Inne

Na kołobrzeskim Bulwarze Szymańskiego osunęła się ścianka z barierkami. W Urzędzie Morskim jednak zapewniają, że katastrofy nie ma. - Żadna tragedia się nie stała, a na odpowiednie zabezpieczenie bulwaru jak najbardziej mamy pieniądze - informował wczoraj Tomasz Bobin, dyrektor Urzędu Morskiego w Słupsku.

W piątek po południu na reprezentacyjnej kołobrzeskiej promenadzie, czyli położonym miedzy molo a portem Bulwarze Szymańskiego, na długości 36 metrów, zapadła się  ścianka z barierką. Przy krawędzi Bulwaru od strony plaży powstała wyrwa o szerokości miejscami do 80 cm.
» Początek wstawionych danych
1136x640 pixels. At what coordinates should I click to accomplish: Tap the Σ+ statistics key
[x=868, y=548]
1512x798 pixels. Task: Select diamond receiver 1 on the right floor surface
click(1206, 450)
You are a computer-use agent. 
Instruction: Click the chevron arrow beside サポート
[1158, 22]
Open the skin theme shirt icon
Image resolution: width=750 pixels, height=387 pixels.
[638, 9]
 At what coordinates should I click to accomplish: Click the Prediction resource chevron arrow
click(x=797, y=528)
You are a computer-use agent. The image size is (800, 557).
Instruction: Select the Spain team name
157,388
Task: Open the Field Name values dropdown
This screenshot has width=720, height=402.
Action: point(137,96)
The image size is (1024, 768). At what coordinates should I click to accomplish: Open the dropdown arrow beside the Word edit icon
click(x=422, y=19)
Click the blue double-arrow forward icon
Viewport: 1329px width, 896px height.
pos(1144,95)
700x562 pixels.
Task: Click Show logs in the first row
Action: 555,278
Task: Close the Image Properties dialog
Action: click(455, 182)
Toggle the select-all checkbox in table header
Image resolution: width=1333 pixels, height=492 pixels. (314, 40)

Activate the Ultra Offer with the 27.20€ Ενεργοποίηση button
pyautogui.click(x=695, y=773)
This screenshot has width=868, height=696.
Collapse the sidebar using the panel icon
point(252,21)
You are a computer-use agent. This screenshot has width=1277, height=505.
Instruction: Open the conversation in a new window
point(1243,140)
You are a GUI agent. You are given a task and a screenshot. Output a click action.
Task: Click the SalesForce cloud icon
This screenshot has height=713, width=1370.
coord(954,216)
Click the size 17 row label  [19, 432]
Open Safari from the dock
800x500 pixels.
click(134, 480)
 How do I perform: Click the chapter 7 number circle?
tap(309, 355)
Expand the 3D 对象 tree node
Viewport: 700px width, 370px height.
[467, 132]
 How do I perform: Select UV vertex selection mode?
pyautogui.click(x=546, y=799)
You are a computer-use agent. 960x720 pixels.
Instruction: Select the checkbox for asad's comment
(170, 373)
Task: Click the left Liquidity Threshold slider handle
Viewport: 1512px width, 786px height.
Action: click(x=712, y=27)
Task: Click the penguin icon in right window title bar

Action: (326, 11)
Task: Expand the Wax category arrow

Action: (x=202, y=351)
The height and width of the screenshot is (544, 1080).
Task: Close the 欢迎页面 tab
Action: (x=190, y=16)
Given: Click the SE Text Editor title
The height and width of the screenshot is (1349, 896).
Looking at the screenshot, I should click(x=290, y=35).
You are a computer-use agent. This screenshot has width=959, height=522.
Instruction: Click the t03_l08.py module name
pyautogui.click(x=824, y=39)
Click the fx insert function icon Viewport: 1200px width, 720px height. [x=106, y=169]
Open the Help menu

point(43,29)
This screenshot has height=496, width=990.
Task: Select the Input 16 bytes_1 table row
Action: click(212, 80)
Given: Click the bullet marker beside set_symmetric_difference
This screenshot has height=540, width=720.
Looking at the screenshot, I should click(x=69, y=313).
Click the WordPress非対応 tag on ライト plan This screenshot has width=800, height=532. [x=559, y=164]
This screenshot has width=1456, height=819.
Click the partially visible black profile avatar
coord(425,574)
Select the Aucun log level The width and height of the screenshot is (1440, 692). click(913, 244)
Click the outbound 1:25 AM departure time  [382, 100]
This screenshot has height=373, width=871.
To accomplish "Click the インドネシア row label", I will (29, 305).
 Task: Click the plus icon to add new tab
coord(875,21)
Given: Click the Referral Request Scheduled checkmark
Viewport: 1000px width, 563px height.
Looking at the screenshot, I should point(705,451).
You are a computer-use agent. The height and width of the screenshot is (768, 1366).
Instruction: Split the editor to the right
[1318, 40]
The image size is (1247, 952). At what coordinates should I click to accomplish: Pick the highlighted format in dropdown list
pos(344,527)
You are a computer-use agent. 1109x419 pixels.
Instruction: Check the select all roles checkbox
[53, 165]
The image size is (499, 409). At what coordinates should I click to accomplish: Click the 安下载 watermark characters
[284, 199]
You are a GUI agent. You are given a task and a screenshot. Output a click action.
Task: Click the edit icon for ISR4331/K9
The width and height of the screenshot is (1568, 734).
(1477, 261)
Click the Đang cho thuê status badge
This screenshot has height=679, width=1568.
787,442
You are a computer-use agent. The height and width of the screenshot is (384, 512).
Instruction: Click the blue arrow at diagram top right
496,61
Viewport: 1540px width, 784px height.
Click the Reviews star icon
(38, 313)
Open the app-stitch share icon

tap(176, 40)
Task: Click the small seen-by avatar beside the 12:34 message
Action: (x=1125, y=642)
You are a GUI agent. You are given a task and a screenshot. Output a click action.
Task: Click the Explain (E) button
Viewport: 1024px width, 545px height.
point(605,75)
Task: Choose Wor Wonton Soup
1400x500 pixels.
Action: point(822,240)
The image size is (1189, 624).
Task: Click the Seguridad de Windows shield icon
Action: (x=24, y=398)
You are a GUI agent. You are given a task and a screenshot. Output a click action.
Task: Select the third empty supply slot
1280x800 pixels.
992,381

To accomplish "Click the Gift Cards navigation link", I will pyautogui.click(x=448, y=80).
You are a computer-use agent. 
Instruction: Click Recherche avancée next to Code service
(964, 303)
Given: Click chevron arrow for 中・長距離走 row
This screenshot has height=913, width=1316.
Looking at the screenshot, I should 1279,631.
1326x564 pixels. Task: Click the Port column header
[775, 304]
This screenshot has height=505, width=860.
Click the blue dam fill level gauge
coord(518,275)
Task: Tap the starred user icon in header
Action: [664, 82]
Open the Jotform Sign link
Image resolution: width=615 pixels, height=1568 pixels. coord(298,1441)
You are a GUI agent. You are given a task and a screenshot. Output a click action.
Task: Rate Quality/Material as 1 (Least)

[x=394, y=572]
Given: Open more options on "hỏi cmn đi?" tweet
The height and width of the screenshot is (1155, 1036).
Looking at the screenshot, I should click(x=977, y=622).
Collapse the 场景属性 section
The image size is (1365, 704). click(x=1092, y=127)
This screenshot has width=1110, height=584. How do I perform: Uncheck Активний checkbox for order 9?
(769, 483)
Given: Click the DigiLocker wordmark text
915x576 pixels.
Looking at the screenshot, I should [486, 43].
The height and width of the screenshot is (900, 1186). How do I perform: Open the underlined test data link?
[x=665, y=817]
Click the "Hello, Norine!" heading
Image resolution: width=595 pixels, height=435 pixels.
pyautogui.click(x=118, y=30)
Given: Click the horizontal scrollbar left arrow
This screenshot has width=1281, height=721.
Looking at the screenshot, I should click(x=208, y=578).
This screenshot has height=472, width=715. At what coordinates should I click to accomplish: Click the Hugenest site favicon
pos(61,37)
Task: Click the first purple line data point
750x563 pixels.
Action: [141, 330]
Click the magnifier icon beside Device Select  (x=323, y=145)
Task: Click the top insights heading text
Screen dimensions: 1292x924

Powodem usterki było usunięcie worków podpierających posadowioną przed dwiema dekadami metalową opaskę, długą na 450 metrów. Worki zabrano, by metalową ściankę pomalować.

- Choć to dla nas dodatkowy wysiłek, sprawa nie jest technicznie trudna i nie powinna wpłynąć na przedłużenie terminu zakończenia prac. Nie ma również zagrożenia dla promenady - powiedział nam wczoraj Damazy Stachera, kierownik budowy z przedsiębiorstwa Hydrotechnika - Colcrete - von Essen Sp. z o.o. Szczecin, która zajmuje się przebudową 450-metrowej opaski brzegowej na zachód od molo oraz jej zabezpieczeniem antykorozyjnym.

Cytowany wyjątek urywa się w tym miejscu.